派拉特决定去找哥哥(要是他还活着),因为哈格尔这孩子需要家庭、亲戚,需要一种同她和丽巴所能提供的十分不同的生活方式,而在她对麦肯的仅有记忆中,这位哥哥是与她不同的。他走运、因循,更像哈格尔看来要尊敬的那样为人处世。何况,派拉特还想同他和解。她问父亲他在哪儿,可是父亲只是不断地摇头,两只脚搓来搓去。于是派拉特生平第一次主动去找警察,警察让她去找红十字会,红十字会让她去找救世军,救世军让她去找联谊社,联谊社又让她返回头去找救世军,救世军给管辖范围内各大城市的联络系统写信,从纽约到圣路易斯,从底特律到路易斯安那,要求他们去查找电话号码簿,结果一个头目的秘书在登记名单上找到了他。派拉特没想到他们当真找到了他,可是那头目却不感到意外,因为有这样一个姓氏的人实在太少了。

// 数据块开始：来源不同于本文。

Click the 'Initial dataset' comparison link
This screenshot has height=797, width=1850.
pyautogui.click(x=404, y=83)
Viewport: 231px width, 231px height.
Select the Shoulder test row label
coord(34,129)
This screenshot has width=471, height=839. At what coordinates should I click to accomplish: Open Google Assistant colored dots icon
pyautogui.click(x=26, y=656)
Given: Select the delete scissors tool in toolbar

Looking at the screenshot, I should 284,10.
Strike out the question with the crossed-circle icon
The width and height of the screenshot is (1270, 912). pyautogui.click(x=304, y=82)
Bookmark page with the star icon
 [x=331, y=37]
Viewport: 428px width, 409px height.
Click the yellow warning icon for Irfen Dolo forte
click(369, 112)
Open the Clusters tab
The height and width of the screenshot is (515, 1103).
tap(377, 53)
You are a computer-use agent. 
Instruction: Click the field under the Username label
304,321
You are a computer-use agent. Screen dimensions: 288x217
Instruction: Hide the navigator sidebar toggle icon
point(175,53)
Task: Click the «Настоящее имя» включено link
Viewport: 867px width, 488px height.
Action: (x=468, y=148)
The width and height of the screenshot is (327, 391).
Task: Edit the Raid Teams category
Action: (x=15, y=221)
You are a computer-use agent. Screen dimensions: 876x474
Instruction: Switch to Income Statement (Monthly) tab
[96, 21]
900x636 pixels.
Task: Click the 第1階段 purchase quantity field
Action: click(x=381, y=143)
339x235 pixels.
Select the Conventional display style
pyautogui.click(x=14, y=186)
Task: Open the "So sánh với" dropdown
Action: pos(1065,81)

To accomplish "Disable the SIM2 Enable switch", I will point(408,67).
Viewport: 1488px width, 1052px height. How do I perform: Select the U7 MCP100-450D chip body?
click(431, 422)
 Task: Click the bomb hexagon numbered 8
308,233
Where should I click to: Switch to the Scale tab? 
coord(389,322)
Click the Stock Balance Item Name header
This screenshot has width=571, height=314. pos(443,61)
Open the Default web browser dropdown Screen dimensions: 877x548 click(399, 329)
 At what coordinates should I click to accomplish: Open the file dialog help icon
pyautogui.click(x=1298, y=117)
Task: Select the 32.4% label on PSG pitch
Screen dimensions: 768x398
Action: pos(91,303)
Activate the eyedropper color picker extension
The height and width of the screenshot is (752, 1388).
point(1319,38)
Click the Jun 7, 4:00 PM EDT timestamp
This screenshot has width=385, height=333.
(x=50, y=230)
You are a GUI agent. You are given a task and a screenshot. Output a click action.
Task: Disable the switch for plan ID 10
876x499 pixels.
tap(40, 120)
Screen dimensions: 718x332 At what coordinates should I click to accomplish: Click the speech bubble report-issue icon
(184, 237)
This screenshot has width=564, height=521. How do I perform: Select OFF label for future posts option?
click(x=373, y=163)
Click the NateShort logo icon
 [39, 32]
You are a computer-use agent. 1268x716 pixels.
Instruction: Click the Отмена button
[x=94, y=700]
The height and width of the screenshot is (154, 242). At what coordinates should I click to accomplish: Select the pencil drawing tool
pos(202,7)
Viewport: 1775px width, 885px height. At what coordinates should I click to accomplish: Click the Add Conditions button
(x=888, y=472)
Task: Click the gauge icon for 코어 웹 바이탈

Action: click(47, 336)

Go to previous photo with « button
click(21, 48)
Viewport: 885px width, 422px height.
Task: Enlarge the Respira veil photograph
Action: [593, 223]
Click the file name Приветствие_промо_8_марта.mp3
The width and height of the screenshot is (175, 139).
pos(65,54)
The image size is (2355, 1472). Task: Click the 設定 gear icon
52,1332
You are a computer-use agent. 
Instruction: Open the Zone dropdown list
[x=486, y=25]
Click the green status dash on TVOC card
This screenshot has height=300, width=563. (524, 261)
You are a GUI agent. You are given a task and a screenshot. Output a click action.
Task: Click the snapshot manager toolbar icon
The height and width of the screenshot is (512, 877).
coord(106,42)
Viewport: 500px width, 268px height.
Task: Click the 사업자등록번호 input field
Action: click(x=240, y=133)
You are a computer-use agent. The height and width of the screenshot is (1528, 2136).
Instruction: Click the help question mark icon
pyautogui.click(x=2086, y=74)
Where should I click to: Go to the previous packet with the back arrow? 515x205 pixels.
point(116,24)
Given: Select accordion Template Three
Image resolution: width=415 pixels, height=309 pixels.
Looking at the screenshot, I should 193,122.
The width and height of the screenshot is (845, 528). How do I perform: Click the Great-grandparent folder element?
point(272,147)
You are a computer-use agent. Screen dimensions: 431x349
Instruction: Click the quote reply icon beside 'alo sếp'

她们作了一次体面的旅行(一段火车和两次汽车),因为派拉特有不少钱,一九二九年的经济崩溃带来了大量家酿私酒的买主,她甚至无需救世军为她筹集捐款。她带着箱笼、一只绿色口袋、一个长大成人的女儿和一个小外孙女找到了她哥哥,却发现他粗暴刻毒、冷漠无情、令人难堪,并且毫不原谅旧恶。派拉特本想掉头就走,只是因为看到嫂子的样子才变了主意。嫂子那时正为没有爱情的日子要死要活,现在坐在桌子一边听小姑讲她的生活遭遇时简直气息奄奄了。而派拉特故意要把故事拖长来让露丝不去想哈格尔。